Recently, I started exploring the field of AI to better understand what my home lab setup is capable of. This time, I used a Dell PowerEdge R720 server, equipped with 192 GB of RAM, dual 6-core CPUs (24 threads), and no GPU, to familiarize myself with various AI tools. Having done some investigation into this matter, three major tools attracted my attention-Stable Diffusion, OpenWebUI and Ollama. Each tool has unique features while together they make up a functional AI environment for me to play around with.
Below are brief descriptions of the tools:
- Stable Diffusion: A model that generates high-quality images from text prompts, ideal for exploring AI-generated art.
- OpenWebUI: An intuitive interface that makes it easier to manage and interact with AI models.
- Ollama: A versatile AI framework designed for seamless integration and reliable performance.
In this article, I will go over how I set these tools up on my server as well as their configurations.
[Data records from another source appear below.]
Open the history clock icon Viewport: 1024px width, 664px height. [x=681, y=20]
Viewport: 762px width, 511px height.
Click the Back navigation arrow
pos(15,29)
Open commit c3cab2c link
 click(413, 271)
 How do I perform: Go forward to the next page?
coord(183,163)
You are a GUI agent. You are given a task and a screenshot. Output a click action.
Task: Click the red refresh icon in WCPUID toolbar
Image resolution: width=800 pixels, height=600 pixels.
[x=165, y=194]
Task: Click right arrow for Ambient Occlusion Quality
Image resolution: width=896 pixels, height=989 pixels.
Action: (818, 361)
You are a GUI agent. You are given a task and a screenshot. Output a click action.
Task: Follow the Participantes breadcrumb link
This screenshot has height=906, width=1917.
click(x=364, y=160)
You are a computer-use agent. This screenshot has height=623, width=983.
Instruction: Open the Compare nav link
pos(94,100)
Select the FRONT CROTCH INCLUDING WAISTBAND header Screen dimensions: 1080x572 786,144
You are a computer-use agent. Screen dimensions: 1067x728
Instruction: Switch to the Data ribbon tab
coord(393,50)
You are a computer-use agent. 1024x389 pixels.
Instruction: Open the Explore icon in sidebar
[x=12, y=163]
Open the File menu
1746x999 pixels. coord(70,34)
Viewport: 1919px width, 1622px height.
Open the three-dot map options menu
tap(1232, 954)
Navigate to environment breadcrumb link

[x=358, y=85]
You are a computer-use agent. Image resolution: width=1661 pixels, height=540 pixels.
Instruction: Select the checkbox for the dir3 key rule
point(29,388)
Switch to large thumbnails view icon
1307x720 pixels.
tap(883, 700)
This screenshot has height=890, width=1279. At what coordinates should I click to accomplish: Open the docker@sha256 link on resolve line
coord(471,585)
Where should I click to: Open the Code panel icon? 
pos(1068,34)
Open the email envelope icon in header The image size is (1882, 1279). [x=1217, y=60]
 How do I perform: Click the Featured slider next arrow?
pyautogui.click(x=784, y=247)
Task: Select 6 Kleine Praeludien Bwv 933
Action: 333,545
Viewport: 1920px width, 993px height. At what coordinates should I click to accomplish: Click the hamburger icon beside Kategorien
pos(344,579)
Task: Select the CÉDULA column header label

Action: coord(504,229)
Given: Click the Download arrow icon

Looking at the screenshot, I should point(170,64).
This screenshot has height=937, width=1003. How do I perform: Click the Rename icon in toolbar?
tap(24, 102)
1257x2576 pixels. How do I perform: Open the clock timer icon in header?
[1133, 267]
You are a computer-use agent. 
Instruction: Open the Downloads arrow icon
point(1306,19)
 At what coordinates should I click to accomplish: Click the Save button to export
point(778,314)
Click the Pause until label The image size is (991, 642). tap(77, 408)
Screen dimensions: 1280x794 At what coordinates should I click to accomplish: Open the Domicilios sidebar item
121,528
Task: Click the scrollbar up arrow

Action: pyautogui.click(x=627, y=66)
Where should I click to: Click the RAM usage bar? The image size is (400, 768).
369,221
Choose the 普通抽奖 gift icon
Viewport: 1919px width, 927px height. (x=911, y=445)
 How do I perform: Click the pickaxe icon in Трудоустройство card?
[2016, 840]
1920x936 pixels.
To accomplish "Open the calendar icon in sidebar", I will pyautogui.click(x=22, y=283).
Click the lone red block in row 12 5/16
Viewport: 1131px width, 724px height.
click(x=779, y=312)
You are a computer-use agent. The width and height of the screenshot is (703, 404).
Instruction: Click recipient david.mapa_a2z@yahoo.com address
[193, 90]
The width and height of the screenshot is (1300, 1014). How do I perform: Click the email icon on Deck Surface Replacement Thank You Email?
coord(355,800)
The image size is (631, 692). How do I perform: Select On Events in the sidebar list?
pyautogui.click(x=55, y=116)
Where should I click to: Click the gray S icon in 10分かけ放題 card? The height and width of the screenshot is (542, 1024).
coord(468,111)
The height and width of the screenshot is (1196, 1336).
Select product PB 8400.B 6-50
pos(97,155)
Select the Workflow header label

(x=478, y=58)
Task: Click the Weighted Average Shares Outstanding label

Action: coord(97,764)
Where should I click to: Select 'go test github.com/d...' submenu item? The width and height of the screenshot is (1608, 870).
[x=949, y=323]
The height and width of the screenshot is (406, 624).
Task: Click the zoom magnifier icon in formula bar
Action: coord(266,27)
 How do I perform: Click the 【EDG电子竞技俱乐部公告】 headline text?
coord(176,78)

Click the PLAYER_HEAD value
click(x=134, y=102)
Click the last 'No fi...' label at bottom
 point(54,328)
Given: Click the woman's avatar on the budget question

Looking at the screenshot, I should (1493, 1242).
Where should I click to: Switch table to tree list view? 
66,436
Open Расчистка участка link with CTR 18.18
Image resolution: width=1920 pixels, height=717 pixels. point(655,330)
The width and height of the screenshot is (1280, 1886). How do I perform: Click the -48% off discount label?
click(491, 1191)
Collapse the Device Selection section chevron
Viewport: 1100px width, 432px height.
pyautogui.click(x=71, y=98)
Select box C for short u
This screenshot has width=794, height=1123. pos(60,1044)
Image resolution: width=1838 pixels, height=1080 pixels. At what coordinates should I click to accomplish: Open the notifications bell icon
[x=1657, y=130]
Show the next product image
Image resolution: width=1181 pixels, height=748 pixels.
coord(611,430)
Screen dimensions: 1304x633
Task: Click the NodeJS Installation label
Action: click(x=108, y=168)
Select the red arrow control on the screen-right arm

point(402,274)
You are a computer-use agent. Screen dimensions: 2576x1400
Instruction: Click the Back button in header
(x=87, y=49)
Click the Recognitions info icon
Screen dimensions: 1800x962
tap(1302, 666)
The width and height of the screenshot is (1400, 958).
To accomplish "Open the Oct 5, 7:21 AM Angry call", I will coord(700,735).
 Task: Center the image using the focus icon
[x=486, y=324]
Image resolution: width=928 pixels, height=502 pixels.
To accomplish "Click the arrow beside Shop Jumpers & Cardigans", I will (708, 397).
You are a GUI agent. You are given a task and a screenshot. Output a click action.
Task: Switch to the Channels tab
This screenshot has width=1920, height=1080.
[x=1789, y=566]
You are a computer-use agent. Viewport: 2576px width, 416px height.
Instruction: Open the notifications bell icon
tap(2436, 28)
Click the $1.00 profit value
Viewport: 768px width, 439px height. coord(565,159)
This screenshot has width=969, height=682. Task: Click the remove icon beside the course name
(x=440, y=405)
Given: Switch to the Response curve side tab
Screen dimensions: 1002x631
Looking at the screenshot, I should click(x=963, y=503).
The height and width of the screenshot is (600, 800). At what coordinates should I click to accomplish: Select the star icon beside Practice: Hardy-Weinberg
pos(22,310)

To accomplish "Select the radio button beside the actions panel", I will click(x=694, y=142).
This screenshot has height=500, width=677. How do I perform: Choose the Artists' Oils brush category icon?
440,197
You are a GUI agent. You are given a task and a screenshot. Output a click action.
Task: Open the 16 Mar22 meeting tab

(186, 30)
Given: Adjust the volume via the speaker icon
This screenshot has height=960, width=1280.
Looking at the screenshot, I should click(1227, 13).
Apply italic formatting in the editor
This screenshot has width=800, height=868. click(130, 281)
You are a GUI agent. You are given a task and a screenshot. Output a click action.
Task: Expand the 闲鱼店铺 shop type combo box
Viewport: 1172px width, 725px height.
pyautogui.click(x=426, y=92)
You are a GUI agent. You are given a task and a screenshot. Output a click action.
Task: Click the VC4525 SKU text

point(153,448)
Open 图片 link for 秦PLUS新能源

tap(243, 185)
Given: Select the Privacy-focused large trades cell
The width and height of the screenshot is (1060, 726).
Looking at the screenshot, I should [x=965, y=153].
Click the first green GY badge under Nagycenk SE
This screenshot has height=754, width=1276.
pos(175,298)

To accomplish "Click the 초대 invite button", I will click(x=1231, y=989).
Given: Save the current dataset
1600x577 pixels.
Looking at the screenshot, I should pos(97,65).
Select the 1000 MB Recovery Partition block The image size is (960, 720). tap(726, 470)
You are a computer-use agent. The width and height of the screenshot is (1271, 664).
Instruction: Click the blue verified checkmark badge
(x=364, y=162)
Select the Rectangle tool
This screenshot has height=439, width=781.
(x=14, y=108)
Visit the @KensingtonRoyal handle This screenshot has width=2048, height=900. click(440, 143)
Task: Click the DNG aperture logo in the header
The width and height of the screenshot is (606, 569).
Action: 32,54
The difficulties that were there , the solutions I found and useful tips that may be helpful when working under similar conditions will also be shared. Even though still new in Artificial Intelligence systems at least my experience can be of great help to others who may want to start too.
Setting Up Ollama: My First Step into AI#
The first tool I tackled was Ollama. After doing some research, it seemed like a good starting point because of its straightforward setup and broad compatibility. Ollama is a flexible AI framework that can be installed on all major platforms—Linux, MacOS, and Windows—which made it accessible no matter what system you’re running. Plus, it provides a solid foundation for further AI experiments, which is exactly what I needed for my home lab.
Installing Ollama on Linux#
I began by setting up Ollama on a virtual machine running Ubuntu 22.04 in my Proxmox environment. I allocated 20 cores and 64GB of RAM to this VM to ensure smooth performance during testing.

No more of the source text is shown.